Overview of the TANGO Programming Model

The current computing ecosystem is becoming more and more heterogeneous. On the one hand, trends in computer architectures focuses on providing different computing devices (CPUs, GPUs and FPGAs) and memories in a single chip or computing node, with the aim of providing better computing devices for the different types of algorithms and applications. On the other hand, supercomputers which have been traditionally composed by a large amount of homogeneous nodes, are starting to be composed by heterogeneous nodes with different cores, accelerators and memory capacities in order to achieve better performance with lower energy consumption. As consequence of this heterogeneity is that we have machines with powerful computing devices but users must know how to better use them, because executing the same algorithm in one or another device can have different results in terms of performance and energy consumption. Therefore, selecting the proper device for each part of your application is a key factor to achieve an efficient application execution.

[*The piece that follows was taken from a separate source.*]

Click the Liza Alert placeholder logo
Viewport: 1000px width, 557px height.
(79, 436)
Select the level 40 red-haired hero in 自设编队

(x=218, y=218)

Moreover, programming these heterogeneous platforms is not an easy task. For each accelerator, the developer has to add some code to manage transfers between device memories, and spawning processes on these devices, etc. For that reason, in the TANGO project we propose a programming model to facilitate the development of applications for next distributed heterogeneous parallel architectures.

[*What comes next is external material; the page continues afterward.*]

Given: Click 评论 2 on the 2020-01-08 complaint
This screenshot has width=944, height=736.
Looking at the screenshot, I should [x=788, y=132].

This programming model consists on the combination of programming models and runtimes of StarSs developed at Barcelona Supercomputing Center (BSC). StarSs is a family of task-based programming models where developers define some parts of the application as tasks indicating the direction of the data required by those tasks. Based on these annotations the programming model runtime analyzes data dependencies between the defined tasks, detecting the inherent parallelism and scheduling the tasks on the available computing resources, managing the required data transfers and performing the task execution. The StarSs family is currently composed by two frameworks: COMP superscalar (COMPSs), which provides the programming model and runtime implementation for distributed platforms such as Clusters, Grids and Clouds, and Omp Superscalar (OmpSs), which provides the programming model and runtime implementation for shared memory environments such as multicore architectures and accelerators (such as GPUs and FPGAs).

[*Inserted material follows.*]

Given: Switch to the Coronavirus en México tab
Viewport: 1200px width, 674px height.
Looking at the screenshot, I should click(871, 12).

In the case of TANGO, we propose to combine COMPSs and OmpSs in an hierarchical way, where an application is composed by a workflow of coarse-grain tasks developed with COMPSs. Each of these coarse-grain tasks can be implemented as a workflow of fine-grain tasks developed with OmpSs. At runtime, coarse-grain tasks will be managed by COMPSs runtime optimizing the execution in a platform level by distributing tasks in the different compute nodes according to the task requirements and the cluster heterogeneity. On the other hand, fine-grain tasks will be managed by OmpSs which will optimize the execution of tasks in a node level by scheduling them in the different devices available on the assigned node. Due to the versioning capabilities of these programming models, developers will be able to define different versions of tasks for different computing devices (CPU, GPUs, FGA) or combinations of them. So, the same application will be able to adapt to the different capabilities of the heterogeneous platform without having to modify the application. During the execution, the programming model runtime will be in charge of optimizing the execution to the available resources in a coordinated way.